METHODS:Three hundred ninety-one patients with angina were enrolled at 2 regional centers over 12 months from November 2016 (NCT03193294). INOCA subjects (n=185; 47%) had more limiting dyspnea (New York Heart Association classification III/IV 54% versus 37%; odds ratio [OR], 2.0 [1.3–3.0]; P=0.001) and were more likely to be female (68% INOCA versus 38% in coronary artery disease; OR, 1.9 [1.5 to 2.5]; P<0.001) but with lower cardiovascular risk scores (ASSIGN score median 20% versus 24%; P=0.003).

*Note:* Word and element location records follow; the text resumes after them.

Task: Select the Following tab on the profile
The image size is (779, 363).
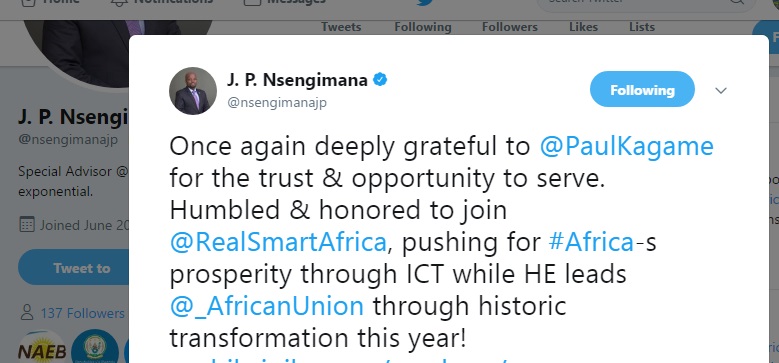Action: (423, 27)
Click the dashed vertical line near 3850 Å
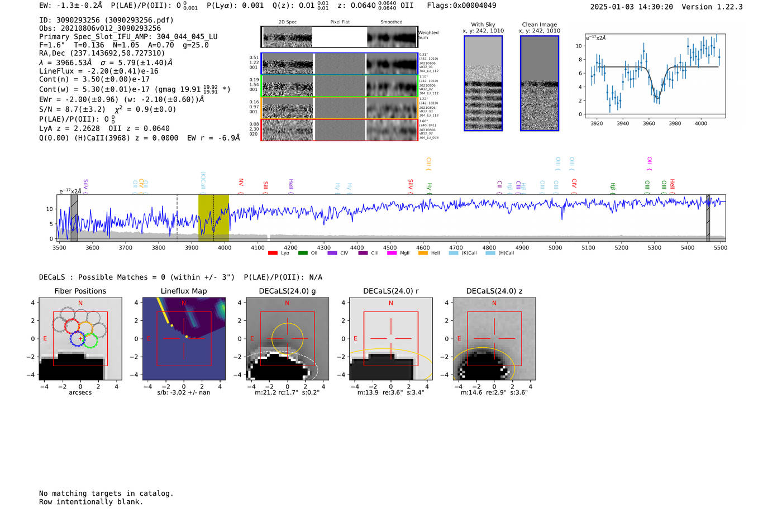This screenshot has width=782, height=532. 177,218
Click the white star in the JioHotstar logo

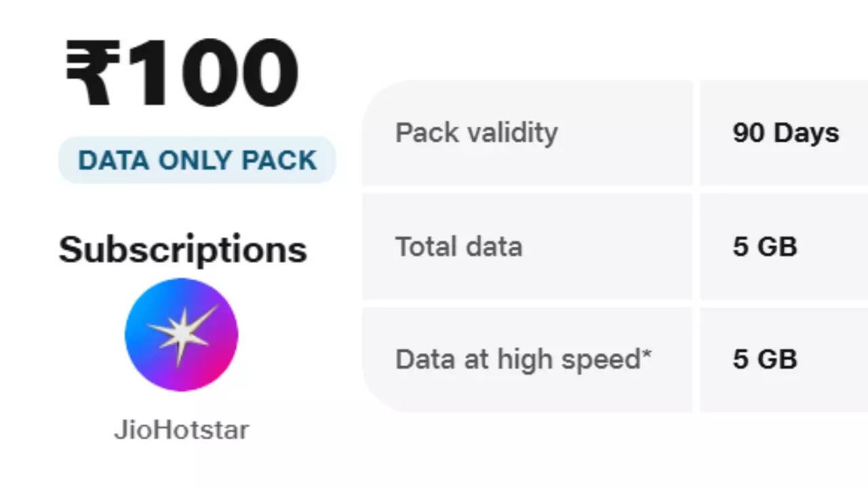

INOCA subjects had similar burden of angina (Seattle Angina Questionnaire) but reduced quality of life compared with coronary artery disease; subjects (EQ5D-5 L index 0.60 versus 0.65 units; P=0.041).
RESULTS:An interventional diagnostic procedure with reference invasive tests including coronary flow reserve, microvascular resistance, and vasomotor responses to intracoronary acetylcholine (vasospasm provocation) was performed in 151 INOCA subjects. Overall, 78 (52%) had isolated microvascular angina, 25 (17%) had isolated vasospastic angina, 31 (20%) had both, and 17 (11%) had noncardiac chest pain. Regression analysis showed inducible ischemia on treadmill testing (OR, 7.5 [95% CI, 1.7–33.0]; P=0.008) and typical angina (OR, 2.7 [1.1–6.6]; P=0.032) were independently associated with microvascular angina. Female sex tended to associate with a diagnosis of microvascular angina although this was not significant (OR, 2.7 [0.9–7.9]; P=0.063). Vasospastic angina was associated with smoking (OR, 9.5 [2.8–32.7]; P<0.001) and age (OR, 1.1 per year, [1.0–1.2]; P=0.032].

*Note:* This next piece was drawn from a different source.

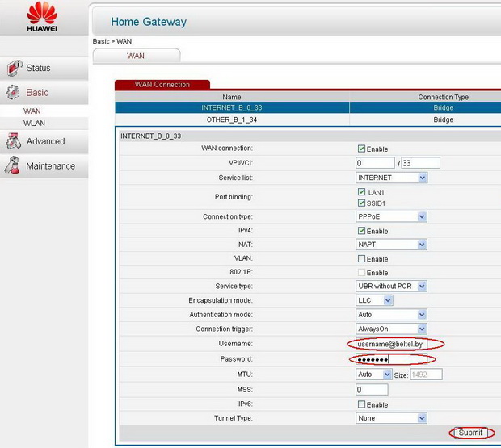
Task: Expand the Encapsulation mode dropdown
Action: coord(374,300)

CONCLUSIONS:Over three quarters of patients with INOCA have identifiable disorders of coronary vasomotion including microvascular and vasospastic angina. These patients have comparable angina burden but reduced quality of life compared to patients with obstructive coronary artery disease. Microvascular angina and vasospastic angina are distinct disorders that may coexist but differ in associated clinical characteristics, symptoms, and angina severity.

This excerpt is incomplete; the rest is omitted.